Stenqvist believes refuse collection is a natural application for electromobility in medium-duty trucks, while regional and long-haul trucks could use hybrid solutions that recover brake energy and store it. “In most discussions, the biggest interest is to use that energy to go electric the last leg,” said Stenqvist. In a current test with a hybrid Mack Pinnacle at a California drayage operation, Volvo is using GPS to switch from combustion to electric. He said in future systems the geo-locations that determine when to switch between the two propulsion systems could even be dynamic and based on real-time pollution conditions in specific areas.

Stenqvist said currently there are 600,000 connected vehicles globally, including 200,000 in North America. “This is just the beginning,” he said, adding that “trucks and transportation will be more software-driven and centered around data and knowledge. In a couple years, all goods will be connected in real time to allow better optimization of the logistical supply chain.”

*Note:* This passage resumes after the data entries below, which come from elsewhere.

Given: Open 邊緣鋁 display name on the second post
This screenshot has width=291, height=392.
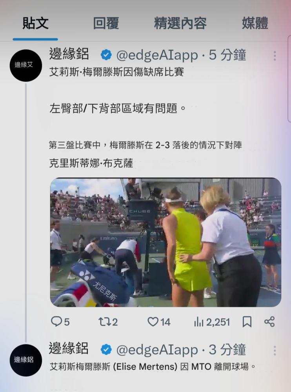Looking at the screenshot, I should (x=69, y=348).
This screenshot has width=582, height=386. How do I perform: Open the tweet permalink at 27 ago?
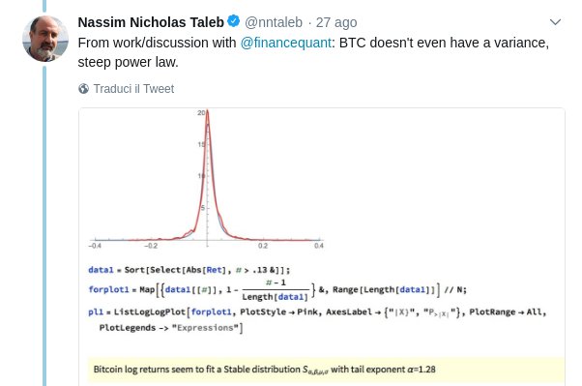pyautogui.click(x=336, y=22)
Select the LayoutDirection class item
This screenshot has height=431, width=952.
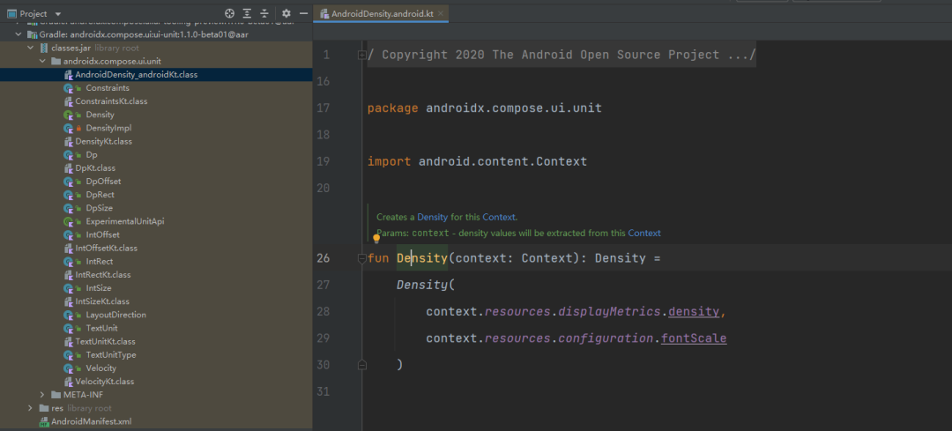(115, 315)
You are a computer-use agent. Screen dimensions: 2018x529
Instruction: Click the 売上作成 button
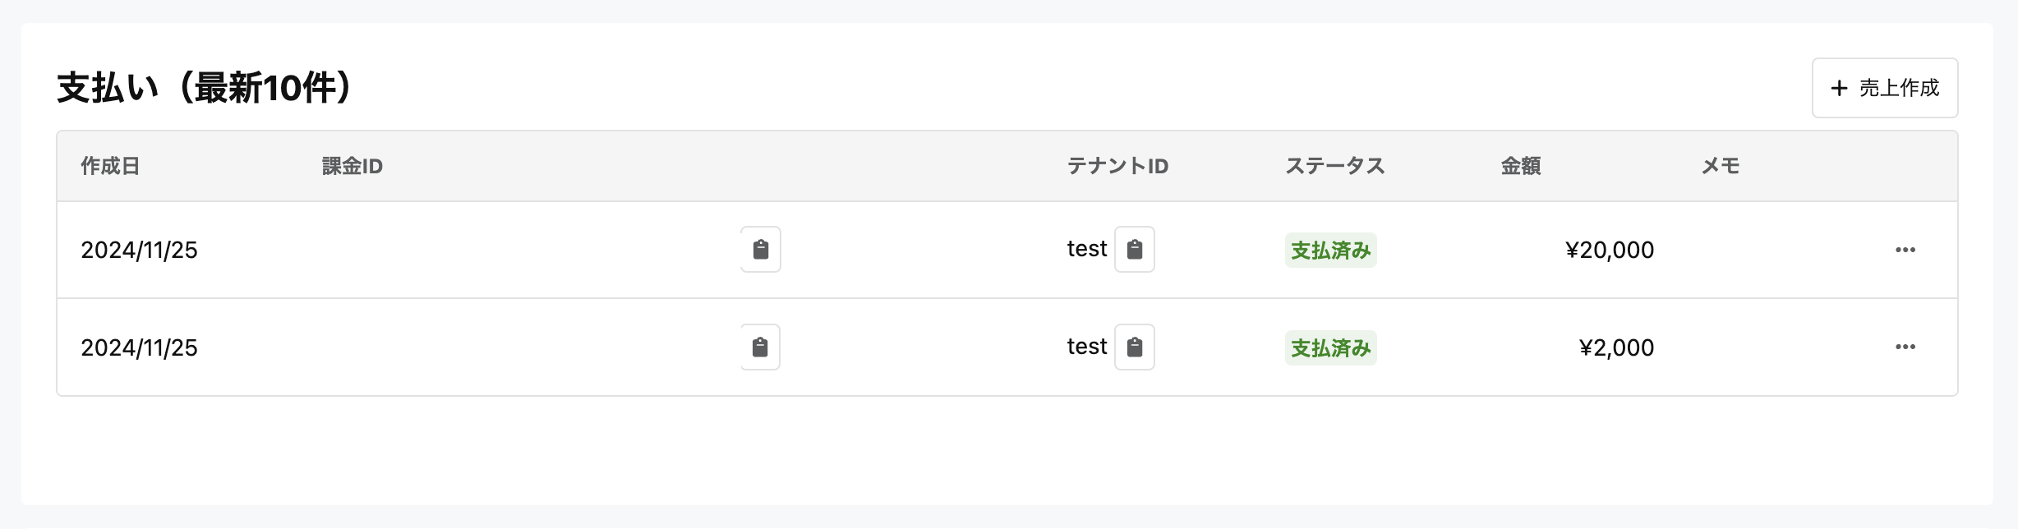click(x=1884, y=88)
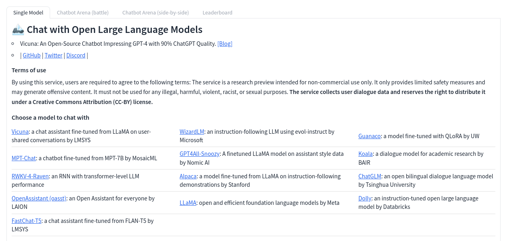Click the Dolly model link

365,198
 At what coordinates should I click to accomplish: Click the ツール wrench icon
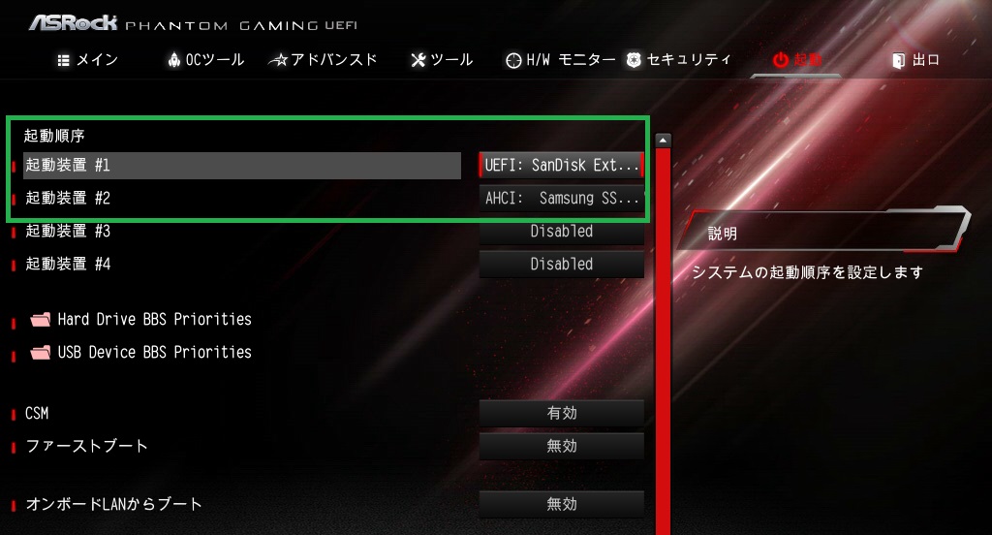(419, 60)
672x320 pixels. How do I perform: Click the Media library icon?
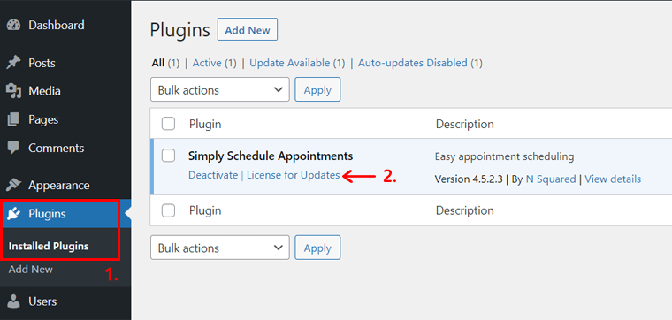coord(14,91)
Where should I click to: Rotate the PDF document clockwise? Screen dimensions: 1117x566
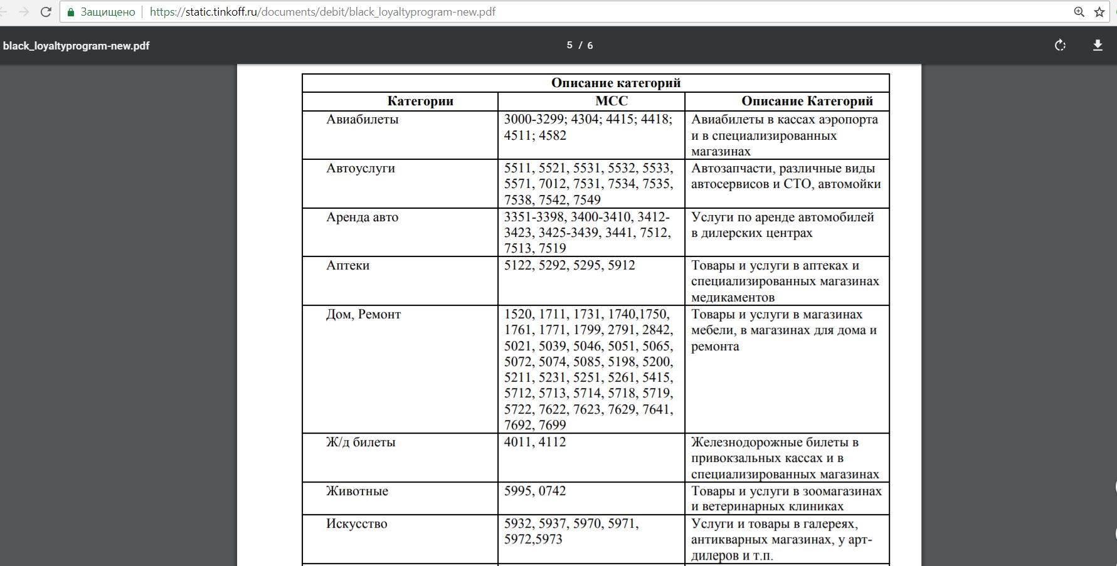pyautogui.click(x=1060, y=45)
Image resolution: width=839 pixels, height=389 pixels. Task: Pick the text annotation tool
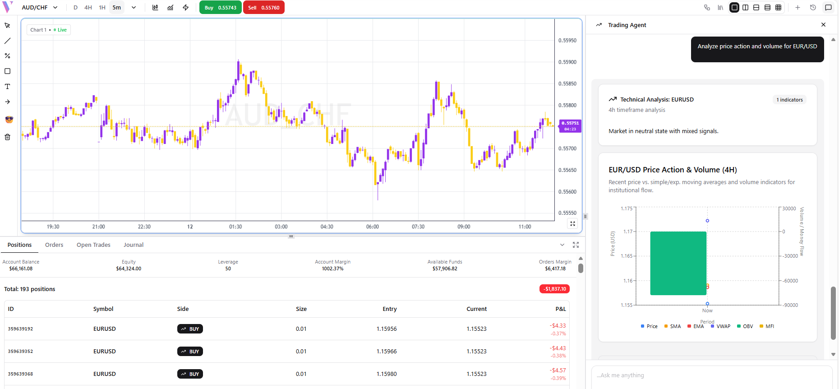8,87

The migration toward autonomous vehicles will be slow and steady. Stenqvist believes this will start in confined areas like mining applications and port operations before “gradually seeing autonomous [trucks] in confined areas of highway operations as a dedicated lane on highway, perhaps physically separated from [adjacent lanes].”

Level 5 (fully autonomous and driverless) vehicles remain far out into the future, said Stenqvist. “We are not even aiming for that because traffic situations are so extreme and there are so many other applications that we can use [autonomous technology] in before that.”